Drive already mounted at /content/drive; to attempt to forcibly remount, call drive.mount("/content/drive", force_remount=True).


In [2]:
# =============================
# SIGNATE「お弁当」 二段階残差モデル（統合版）
# - 天気4分類（快晴/晴れ/曇り系/悪天候）
# - 指数減衰トレンド（前半10日除外でfit）
# - 人気スコア：残差の平均（連続値）＋薄いtop/botフラグ
# - menu_category / meat_category / 交互作用 menu_meat
# =============================

# === 0) 準備 ===
from google.colab import drive
drive.mount('/content/drive')

import numpy as np
import pandas as pd
import matplotlib.pyplot as plt

from sklearn.model_selection import TimeSeriesSplit
from sklearn.metrics import mean_squared_error as mse
from sklearn.ensemble import RandomForestRegressor
from sklearn.linear_model import Ridge
from scipy.optimize import curve_fit

RANDOM_SEED = 42
N_SPLITS    = 5

Drive already mounted at /content/drive; to attempt to forcibly remount, call drive.mount("/content/drive", force_remount=True).


In [3]:
# === 1) 読み込み・基本前処理 ===
for df in (train, test):
    df["datetime"] = pd.to_datetime(df["datetime"])
    df["payday"]   = df["payday"].fillna(0)
    df["event"]    = df["event"].fillna("なし")
    df["remarks"]  = df["remarks"].fillna("なし")
    df["kcal"]     = df["kcal"].fillna(train["kcal"].mean()).astype(int) # kcal の欠損を平均値で埋めた後に整数に変換

train = train.sort_values("datetime").reset_index(drop=True)
test  = test.sort_values("datetime").reset_index(drop=True)

# === 2) 天気4分類 ===
def bin_weather(s):
    if pd.isna(s): return "不明"
    s = str(s)
    if s == "快晴": return "快晴"
    if s == "晴れ": return "晴れ"
    if s in ["曇", "薄曇", "薄雲"]: return "曇り系"
    if s in ["雨", "雪", "雷電"]:  return "悪天候"
    return "その他"

for df in (train, test):
    df["weather_bin"] = df["weather"].apply(bin_weather)

In [4]:
# === 3) 指数減衰トレンド（前半10日除外でfit） ===
t0 = train["datetime"].min()
train["t"] = (train["datetime"] - t0).dt.days.astype(int)

mask = train["t"] > 10
t = train.loc[mask, "t"].astype(float).values
y = train.loc[mask, "y"].astype(float).values

def exp_decay(t, a, b, c):
    # y = a * exp(-b t) + c
    return a * np.exp(-b * t) + c

c0 = np.median(train["y"].tail(30))
a0 = max(y) - c0 if (max(y) - c0) > 1 else (y.mean() + 1)
b0 = 0.01
bounds = ([0.0, 1e-6, 0.0], [np.inf, 1.0, np.inf])

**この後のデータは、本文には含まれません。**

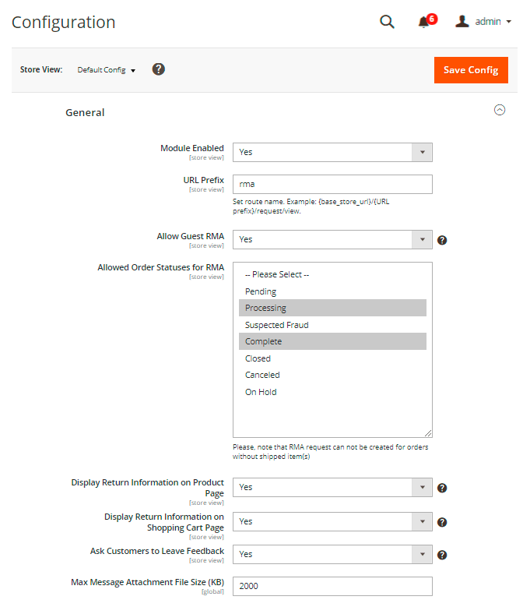523x614 pixels.
Task: Open Ask Customers to Leave Feedback dropdown
Action: coord(332,554)
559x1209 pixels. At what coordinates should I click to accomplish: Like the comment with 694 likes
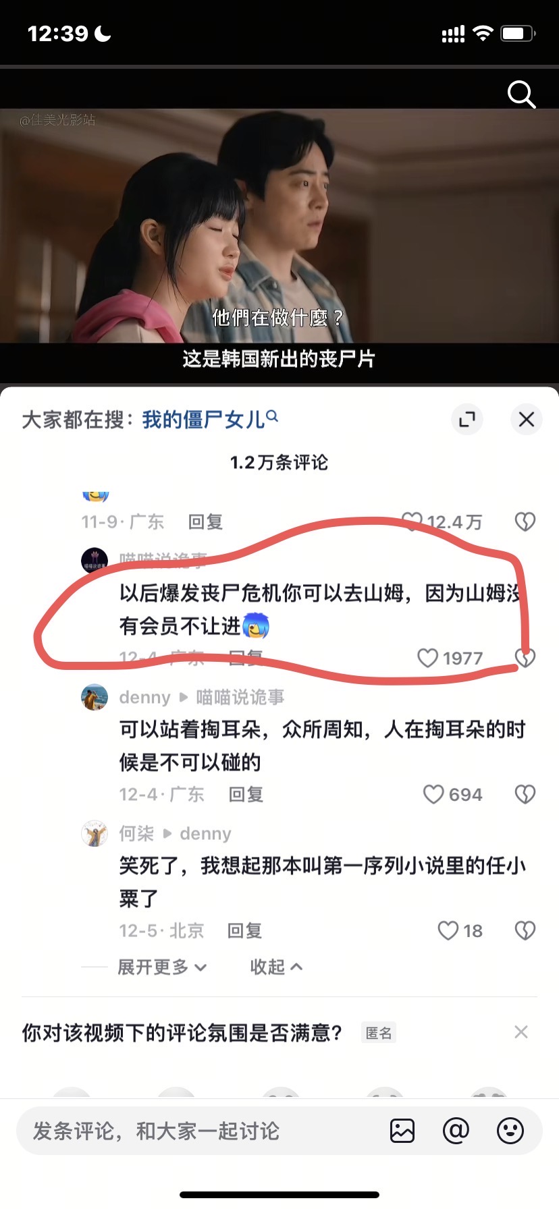tap(452, 795)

popt, _ = curve_fit(exp_decay, t, y, p0=(a0, b0, c0), bounds=bounds, maxfev=10000)
a, b, c = popt
print(f"[Trend] a={a:.2f}, b={b:.4f}, c={c:.2f}")

train["trend_decay"]    = exp_decay(train["t"].values, a, b, c)
train["residual_decay"] = train["y"] - train["trend_decay"]

# test側のトレンド付与
test["t"] = (test["datetime"] - t0).dt.days.astype(int)
test["trend_decay"] = exp_decay(test["t"].values, a, b, c)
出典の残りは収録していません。